» Task goal:
Each record must be repeated exactly. None may be dropped.

*** Listed records Section Begins ***

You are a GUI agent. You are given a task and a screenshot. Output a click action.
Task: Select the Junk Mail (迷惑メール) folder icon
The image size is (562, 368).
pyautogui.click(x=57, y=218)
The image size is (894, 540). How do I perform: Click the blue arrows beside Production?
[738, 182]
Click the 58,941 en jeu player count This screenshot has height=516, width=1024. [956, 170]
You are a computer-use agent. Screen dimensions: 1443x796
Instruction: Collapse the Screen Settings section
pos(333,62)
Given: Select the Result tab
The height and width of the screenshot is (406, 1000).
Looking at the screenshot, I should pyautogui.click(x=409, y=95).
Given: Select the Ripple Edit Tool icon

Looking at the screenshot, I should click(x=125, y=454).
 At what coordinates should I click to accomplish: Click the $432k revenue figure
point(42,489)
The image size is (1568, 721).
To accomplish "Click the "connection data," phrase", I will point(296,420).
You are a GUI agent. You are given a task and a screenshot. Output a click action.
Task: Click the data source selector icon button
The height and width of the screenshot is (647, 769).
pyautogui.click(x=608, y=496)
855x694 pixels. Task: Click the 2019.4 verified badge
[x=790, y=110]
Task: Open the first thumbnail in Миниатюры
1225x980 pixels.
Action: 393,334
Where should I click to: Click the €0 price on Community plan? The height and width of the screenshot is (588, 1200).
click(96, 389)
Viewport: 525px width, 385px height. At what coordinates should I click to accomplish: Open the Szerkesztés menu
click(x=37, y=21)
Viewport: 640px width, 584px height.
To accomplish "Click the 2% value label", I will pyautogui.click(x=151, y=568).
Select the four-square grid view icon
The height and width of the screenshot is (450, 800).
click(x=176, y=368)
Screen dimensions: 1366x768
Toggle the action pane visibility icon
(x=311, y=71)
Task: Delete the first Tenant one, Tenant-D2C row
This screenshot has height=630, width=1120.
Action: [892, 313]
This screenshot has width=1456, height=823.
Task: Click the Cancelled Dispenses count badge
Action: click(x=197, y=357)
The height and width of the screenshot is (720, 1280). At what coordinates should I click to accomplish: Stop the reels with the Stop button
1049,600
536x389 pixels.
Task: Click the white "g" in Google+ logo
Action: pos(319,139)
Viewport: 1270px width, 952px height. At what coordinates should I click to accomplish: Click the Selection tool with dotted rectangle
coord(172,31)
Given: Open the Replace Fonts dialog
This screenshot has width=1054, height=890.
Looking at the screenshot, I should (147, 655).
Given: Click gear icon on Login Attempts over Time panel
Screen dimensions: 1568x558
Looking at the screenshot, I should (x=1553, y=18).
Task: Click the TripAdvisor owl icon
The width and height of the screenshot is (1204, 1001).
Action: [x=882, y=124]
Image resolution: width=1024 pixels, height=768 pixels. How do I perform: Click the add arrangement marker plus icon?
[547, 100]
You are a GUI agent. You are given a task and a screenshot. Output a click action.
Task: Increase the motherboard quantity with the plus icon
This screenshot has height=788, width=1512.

*** Listed records Section Ends ***

» Exercise answer:
You are a GUI agent. You are given a task and a screenshot. Output a click action.
Task: Select the Junk Mail (迷惑メール) folder icon
The image size is (562, 368).
pyautogui.click(x=57, y=218)
The image size is (894, 540). How do I perform: Click the blue arrows beside Production?
[738, 182]
Click the 58,941 en jeu player count This screenshot has height=516, width=1024. [956, 170]
You are a computer-use agent. Screen dimensions: 1443x796
Instruction: Collapse the Screen Settings section
pos(333,62)
Given: Select the Result tab
The height and width of the screenshot is (406, 1000).
Looking at the screenshot, I should pyautogui.click(x=409, y=95).
Given: Select the Ripple Edit Tool icon

Looking at the screenshot, I should click(x=125, y=454).
 At what coordinates should I click to accomplish: Click the $432k revenue figure
point(42,489)
The image size is (1568, 721).
To accomplish "Click the "connection data," phrase", I will point(296,420).
You are a GUI agent. You are given a task and a screenshot. Output a click action.
Task: Click the data source selector icon button
The height and width of the screenshot is (647, 769).
pyautogui.click(x=608, y=496)
855x694 pixels. Task: Click the 2019.4 verified badge
[x=790, y=110]
Task: Open the first thumbnail in Миниатюры
1225x980 pixels.
Action: 393,334
Where should I click to: Click the €0 price on Community plan? The height and width of the screenshot is (588, 1200).
click(96, 389)
Viewport: 525px width, 385px height. At what coordinates should I click to accomplish: Open the Szerkesztés menu
click(x=37, y=21)
Viewport: 640px width, 584px height.
To accomplish "Click the 2% value label", I will pyautogui.click(x=151, y=568).
Select the four-square grid view icon
The height and width of the screenshot is (450, 800).
click(x=176, y=368)
Screen dimensions: 1366x768
Toggle the action pane visibility icon
(x=311, y=71)
Task: Delete the first Tenant one, Tenant-D2C row
This screenshot has height=630, width=1120.
Action: [892, 313]
This screenshot has width=1456, height=823.
Task: Click the Cancelled Dispenses count badge
Action: click(x=197, y=357)
The height and width of the screenshot is (720, 1280). At what coordinates should I click to accomplish: Stop the reels with the Stop button
1049,600
536x389 pixels.
Task: Click the white "g" in Google+ logo
Action: pos(319,139)
Viewport: 1270px width, 952px height. At what coordinates should I click to accomplish: Click the Selection tool with dotted rectangle
coord(172,31)
Given: Open the Replace Fonts dialog
This screenshot has width=1054, height=890.
Looking at the screenshot, I should (147, 655).
Given: Click gear icon on Login Attempts over Time panel
Screen dimensions: 1568x558
Looking at the screenshot, I should (x=1553, y=18).
Task: Click the TripAdvisor owl icon
The width and height of the screenshot is (1204, 1001).
Action: [x=882, y=124]
Image resolution: width=1024 pixels, height=768 pixels. How do I perform: Click the add arrangement marker plus icon?
[547, 100]
You are a GUI agent. You are given a task and a screenshot. Output a click action.
Task: Increase the motherboard quantity with the plus icon
This screenshot has height=788, width=1512.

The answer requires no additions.